Often, when people think of networking, they think of a formal event. But networking can happen anywhere: conferences, employee training sessions and the like. Even your immediate circle can be an avenue; your neighbor, hairdresser, that person you always sit next to on the train could have direct or indirect access to the next professional development opportunity. You’ll never know, unless you ask! That said, be sure to consider developing a“30 second commercial” or elevator pitch; you should be able to quickly articulate your professional needs.
The following strategies can apply in both formal and informal settings, help you avoid time-consuming awkwardness and give your exchange a little more direction:
Entering a Conversation
- Walk up, ask: “May I join you?”
- Stand and listen intently – someone may inquire and/or include you in the conversation.
- Introduce yourself! – create a mnemonic pattern to remember your name: i.e. my name is Hope. Like: Hope, Faith and Charity.
Ask Questions – Suggestions
- What challenges are you currently facing in your field?
- What do you enjoy most about what you do/done professionally?
- What advice would you give someone trying to get into the field of ____?
- What are some coming trends in your profession/area of expertise?
4 Ways to Tactfully Leave a Conversation
- Appreciation – I loved talking to you! Thank you for the information!
- Goal Discussion – Well, I came to meet _____; I think I seem them over there, excuse me…
- Invitation – (if there’s food, offer to go over together; depart shortly after)
- Verification – Remind me of what you do? Can I introduce you to ______?
Tricks to remembering peoples’ names
- Repeat it back to them immediately after hearing it.
- Ask, “What do you prefer to be called?” This gets them to repeat their name without asking.
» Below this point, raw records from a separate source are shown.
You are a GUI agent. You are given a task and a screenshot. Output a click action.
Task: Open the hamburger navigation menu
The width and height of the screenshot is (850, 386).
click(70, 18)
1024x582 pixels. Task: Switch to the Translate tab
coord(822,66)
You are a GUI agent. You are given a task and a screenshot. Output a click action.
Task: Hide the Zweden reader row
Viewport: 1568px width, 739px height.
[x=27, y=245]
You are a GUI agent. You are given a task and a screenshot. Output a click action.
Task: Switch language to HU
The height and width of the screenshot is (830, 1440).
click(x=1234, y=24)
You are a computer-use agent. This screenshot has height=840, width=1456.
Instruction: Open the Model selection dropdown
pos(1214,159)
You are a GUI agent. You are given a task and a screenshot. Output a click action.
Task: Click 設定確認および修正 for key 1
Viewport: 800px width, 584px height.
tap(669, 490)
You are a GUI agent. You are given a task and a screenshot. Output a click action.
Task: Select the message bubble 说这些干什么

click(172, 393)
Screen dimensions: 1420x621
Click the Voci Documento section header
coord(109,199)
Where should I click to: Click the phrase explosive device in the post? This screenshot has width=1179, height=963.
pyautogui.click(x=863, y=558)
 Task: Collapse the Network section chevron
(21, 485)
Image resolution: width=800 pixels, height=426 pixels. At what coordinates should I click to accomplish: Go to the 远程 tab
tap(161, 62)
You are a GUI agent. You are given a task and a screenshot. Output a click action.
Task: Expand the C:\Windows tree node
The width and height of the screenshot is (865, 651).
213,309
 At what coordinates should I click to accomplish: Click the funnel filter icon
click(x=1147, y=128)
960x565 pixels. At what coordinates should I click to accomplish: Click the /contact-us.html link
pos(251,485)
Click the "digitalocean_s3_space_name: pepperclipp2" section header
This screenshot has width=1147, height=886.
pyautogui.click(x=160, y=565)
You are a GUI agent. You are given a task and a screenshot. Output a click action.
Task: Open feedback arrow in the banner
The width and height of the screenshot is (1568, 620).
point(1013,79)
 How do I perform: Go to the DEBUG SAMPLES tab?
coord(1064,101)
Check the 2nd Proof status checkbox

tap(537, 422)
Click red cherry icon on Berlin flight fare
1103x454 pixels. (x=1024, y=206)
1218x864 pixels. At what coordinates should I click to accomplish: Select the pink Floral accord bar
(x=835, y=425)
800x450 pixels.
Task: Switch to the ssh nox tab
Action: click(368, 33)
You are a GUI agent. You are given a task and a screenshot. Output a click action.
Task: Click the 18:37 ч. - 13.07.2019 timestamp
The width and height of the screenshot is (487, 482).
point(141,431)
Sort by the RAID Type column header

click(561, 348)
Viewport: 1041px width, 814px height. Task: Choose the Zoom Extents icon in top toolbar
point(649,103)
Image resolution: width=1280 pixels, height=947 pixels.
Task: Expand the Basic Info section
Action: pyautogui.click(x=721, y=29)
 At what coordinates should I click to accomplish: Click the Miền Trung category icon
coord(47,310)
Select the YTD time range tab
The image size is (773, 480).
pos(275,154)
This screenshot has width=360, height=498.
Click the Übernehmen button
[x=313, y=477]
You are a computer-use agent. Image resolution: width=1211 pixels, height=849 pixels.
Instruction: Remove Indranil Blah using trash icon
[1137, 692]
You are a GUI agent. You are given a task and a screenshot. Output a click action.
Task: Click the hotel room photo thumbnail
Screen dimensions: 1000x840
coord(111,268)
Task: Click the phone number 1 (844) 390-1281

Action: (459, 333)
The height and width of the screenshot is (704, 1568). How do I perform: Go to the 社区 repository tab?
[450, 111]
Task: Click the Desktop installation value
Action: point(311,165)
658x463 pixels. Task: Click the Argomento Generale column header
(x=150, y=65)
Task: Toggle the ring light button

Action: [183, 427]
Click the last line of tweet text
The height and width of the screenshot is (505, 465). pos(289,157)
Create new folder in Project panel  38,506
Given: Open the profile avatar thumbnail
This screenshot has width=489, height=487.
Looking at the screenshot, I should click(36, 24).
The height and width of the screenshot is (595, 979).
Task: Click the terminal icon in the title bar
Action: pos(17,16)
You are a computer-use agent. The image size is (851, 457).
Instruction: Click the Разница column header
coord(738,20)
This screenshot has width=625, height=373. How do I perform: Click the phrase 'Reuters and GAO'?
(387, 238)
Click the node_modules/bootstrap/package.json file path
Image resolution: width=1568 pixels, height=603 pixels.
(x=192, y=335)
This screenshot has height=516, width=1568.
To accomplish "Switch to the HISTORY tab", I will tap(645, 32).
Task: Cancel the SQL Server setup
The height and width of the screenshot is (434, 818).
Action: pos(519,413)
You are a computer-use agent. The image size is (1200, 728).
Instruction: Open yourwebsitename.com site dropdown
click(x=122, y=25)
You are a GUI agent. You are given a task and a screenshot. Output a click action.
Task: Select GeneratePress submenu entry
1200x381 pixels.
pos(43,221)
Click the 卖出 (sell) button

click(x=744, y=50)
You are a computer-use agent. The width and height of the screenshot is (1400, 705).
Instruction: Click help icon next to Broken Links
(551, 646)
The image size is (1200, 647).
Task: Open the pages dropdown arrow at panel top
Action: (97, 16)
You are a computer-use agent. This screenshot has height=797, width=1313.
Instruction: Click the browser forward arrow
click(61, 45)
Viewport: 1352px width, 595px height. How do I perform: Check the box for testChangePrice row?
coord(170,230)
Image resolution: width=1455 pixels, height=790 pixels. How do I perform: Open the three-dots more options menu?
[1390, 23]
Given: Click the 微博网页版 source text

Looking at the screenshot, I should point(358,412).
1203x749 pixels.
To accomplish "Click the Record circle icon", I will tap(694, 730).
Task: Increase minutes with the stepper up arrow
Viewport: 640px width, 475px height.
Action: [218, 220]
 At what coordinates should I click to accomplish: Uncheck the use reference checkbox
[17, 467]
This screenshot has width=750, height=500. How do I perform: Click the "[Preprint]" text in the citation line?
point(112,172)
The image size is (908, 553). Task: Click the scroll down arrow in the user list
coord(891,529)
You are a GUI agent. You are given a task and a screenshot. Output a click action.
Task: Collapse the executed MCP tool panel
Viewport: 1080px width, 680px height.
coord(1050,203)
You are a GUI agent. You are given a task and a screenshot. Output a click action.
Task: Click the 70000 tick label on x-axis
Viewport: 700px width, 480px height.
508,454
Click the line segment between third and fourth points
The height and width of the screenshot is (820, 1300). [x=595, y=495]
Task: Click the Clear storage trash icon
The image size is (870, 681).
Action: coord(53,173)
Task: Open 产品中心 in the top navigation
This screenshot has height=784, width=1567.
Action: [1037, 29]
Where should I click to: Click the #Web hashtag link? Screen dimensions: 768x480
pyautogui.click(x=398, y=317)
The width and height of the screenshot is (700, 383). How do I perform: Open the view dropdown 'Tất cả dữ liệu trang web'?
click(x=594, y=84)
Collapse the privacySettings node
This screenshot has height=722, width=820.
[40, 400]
- If at a formal event, wear your name tag on the right; people usually extend the opposite hand of yours to shake, and will look right at your nametag.
Keep in mind that at its core, networking is about building trust and mutually beneficial relationships. Be prepared to give as much as you expect to gain. During the exchange, be sure to properly manage the conversation – follow the 80/20 rule: 80 percent listening; 20 percent talking. The exchange isn’t always formal and can happen in all types of settings, so be very clear about your professional goals.
Lastly, keep in touch with the people you encounter. Consider checking in via email from time to time. Additionally, if you happen upon any source material that might be helpful to your new contact, feel free to forward the information along.
For more reading on this topic, visit:
How to Gracefully Exit a Conversation
Non-Awkward Ways to Start and End Networking Conversations
Hope Marshall is part of the GovLoop Featured Contributor program, where we feature articles by government voices from all across the country (and world!). To see more Featured Contributor posts, click here.
We had somebody come in and do a presentation at our organization about “Networking from a place of empathy and service” that really changed my perspective on networking. It can be so fun, useful, and wonderful to connect with people and when you reframe it as doing it for fun and true personal connections and to help other people, it makes it fun!
Thank you Catherine! Your organizations’ presentation on this topic, sounded great as well! It is a good idea to go into networking with the idea of giving, and receiving. This way, it benefits everyone.
Newtorking is a necessary evil! I think we just need to accept that networking isn’t an “event” – it’s not something we just do at company cocktail hours or during conferences. Like you said, it’s something we can always be practicing, which is why we need to represent ourselves well when we leave the house. You never know who you might meet.
Thank you for commenting! That is so true. We have to welcome each opportunity to receive and share professional development. That’s essentially what networking is.
Helpful article. I am definitely going to use some of these suggestions. I never know what to say once I introduce myself, so having some suggestions will be useful! And it is so true about most job leads coming from networking. Sending out resumes alone is almost useless!
Thank you! It can get a little awkward after introductions; believe me, I’ve been there. I had to learn to approach network as mere exchange of resources. I’ve networked with people on the train, after looking over and commenting on a book they were reading. Before we knew it, we were in a full fledge conversation, and exchanging business cards.